Semakin hari kian ramai orang membicarakan sang primadona lengger yang kini hamil meski belum menikah. Jono dibuat pusing. Dia benar-benar tak melakukan perbuatan tercela itu, tapi orang-orang kampung menuduh dia yang melakukannya.
"Saya bersumpah Pak. Saya tidak melakukannya," kata Jono kepada Pak Marto.
Sore itu Jono memang sedang diinterogasi oleh Pak Marto di hadapan Surti. Hanya ada tiga orang di ruang tamu itu. Pak Marto, Surti, dan Jono. Sementara Bu Marto sedang sibuk di dapur.
"Bukan siapa-siapa, Pak. Saya juga tidak tahu," jawab Surti ketika ditanya ayahnya untuk yang kesekian kalinya.
"Aneh! Mosok kamu sendiri tidak tahu? Jono bukan, orang lain bukan. Lalu siapa Sur? Siapa?"Â
Pak Marto duduk lemas, sementara Surti tetap diam membisu. Hanya air matanya yang jatuh satu-satu. Sesekali hidungnya diusap dengan sapu tangan.
Pak Marto lemas, Jono lemas. Surti bingung karena dia sendiri tidak tahu  siapa yang menodainya.
"Begini Jono," tiba-tiba Pak Marto berkata memecah kebisuan.
"Bagaimana, Pak?"
"Demi nama baik kita bersama. Maukah kamu menikah dengan Surti?"
Jono diam. Sulit mulutnya untuk menjawab tawaran Pak Marto. Dia tidak mencintai Surti, pun sebaliknya. Selama ini, Surti dan Pak Marto adalah majikannya. Dia menerima upah dari pekerjaannya membantu keluarga Pak Marto, baik di ladang maupun mengawal Surti setiap kali ditanggap menari. Sementara Jono juga tidak mau namanya tercemar gara-gara Surti hamil di luar nikah. Sungguh sebuah pilihan yang sulit baginya. Ia tak kuasa menepis tuduhan orang-orang di kampungnya.
"Siapa lagi kalau bukan Jono? Bukankah dia yang paling dekat dengan keluarga Surti?" Paling-paling begitu kata mereka.
***
Akhirnya terwujud juga kesepakatan antara keluarga Pak Marto dengan Jono. Jono menikah dengan Surti. Pernikahan mereka tidak dirayakan. Hanya selamatan secara sederhana. Surti begitu gembira, karena bayi yang dikandungnya bakal memiliki ayah. Sebaliknya Jono justru menanggung beban berat. Mau tak mau dia harus menjadi ayah dari bayi yang dikandung Surti, meskipun tidak ada yang tahu benih siapa yang tumbuh di perut Surti.
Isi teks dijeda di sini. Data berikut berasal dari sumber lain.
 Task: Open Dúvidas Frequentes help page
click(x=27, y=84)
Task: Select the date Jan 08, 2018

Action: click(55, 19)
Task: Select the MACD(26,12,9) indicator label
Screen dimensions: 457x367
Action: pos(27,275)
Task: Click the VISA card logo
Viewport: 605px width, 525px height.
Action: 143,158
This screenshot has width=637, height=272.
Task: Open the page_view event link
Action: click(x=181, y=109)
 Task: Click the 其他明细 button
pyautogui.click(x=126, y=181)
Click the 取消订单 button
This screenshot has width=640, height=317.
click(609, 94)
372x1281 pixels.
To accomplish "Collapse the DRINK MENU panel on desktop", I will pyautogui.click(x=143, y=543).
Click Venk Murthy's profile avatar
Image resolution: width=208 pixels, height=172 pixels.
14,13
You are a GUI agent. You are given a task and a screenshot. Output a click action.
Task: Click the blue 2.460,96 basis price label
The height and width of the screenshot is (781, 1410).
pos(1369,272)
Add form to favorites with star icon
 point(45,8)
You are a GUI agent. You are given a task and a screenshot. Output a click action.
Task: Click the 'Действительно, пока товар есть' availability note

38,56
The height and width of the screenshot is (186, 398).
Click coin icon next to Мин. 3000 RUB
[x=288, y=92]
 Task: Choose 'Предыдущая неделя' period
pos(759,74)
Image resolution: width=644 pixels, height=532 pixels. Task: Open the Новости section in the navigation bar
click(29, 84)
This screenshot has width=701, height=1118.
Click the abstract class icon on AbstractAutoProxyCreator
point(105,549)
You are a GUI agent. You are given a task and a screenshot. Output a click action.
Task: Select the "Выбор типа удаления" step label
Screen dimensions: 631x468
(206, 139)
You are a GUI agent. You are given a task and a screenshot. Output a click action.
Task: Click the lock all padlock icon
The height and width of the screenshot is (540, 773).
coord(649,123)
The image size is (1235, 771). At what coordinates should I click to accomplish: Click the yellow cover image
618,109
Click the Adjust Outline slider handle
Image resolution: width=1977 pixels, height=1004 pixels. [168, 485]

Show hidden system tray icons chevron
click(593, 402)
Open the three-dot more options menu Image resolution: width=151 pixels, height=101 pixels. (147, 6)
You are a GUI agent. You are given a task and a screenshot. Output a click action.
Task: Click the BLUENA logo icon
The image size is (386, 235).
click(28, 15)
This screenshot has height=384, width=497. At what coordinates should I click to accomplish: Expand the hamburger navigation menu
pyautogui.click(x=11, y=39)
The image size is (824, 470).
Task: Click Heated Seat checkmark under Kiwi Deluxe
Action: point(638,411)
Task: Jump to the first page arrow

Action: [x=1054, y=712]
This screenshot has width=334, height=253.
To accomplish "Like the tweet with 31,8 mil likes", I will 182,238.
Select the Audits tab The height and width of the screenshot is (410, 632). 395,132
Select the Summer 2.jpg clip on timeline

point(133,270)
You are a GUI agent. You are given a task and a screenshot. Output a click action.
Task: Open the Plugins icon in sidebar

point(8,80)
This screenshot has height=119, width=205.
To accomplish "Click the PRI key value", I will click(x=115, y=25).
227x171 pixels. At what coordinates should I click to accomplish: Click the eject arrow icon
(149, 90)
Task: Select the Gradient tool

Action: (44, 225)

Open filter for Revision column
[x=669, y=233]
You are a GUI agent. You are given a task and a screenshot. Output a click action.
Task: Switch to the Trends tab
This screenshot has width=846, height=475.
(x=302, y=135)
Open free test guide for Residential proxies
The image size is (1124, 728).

Sebulan sudah berlalu sejak pernikahan mereka. Namun Jono belum bisa menerima Surti sepenuhnya sebelum tahu siapa sesungguhnya laki-laki yang menghamili Surti. Sejak pernikahan mereka tetap hidup terpisah. Jono pun masih menganggap Surti sebagai majikannya, bahkan Jono masih tetap bekerja seperti biasanya.
"Sur, tolong katakan siapa yang telah berani berbuat padamu?"
Yang ditanya tetap diam. Namun setelah didesak dengan berbagai pertanyaan, Surti menceritakan apa yang pernah dialaminya.
"Begini Kang, ketika di Pulosaren dan kita bangun kesiangan itu mungkin kejadiannya, Kang."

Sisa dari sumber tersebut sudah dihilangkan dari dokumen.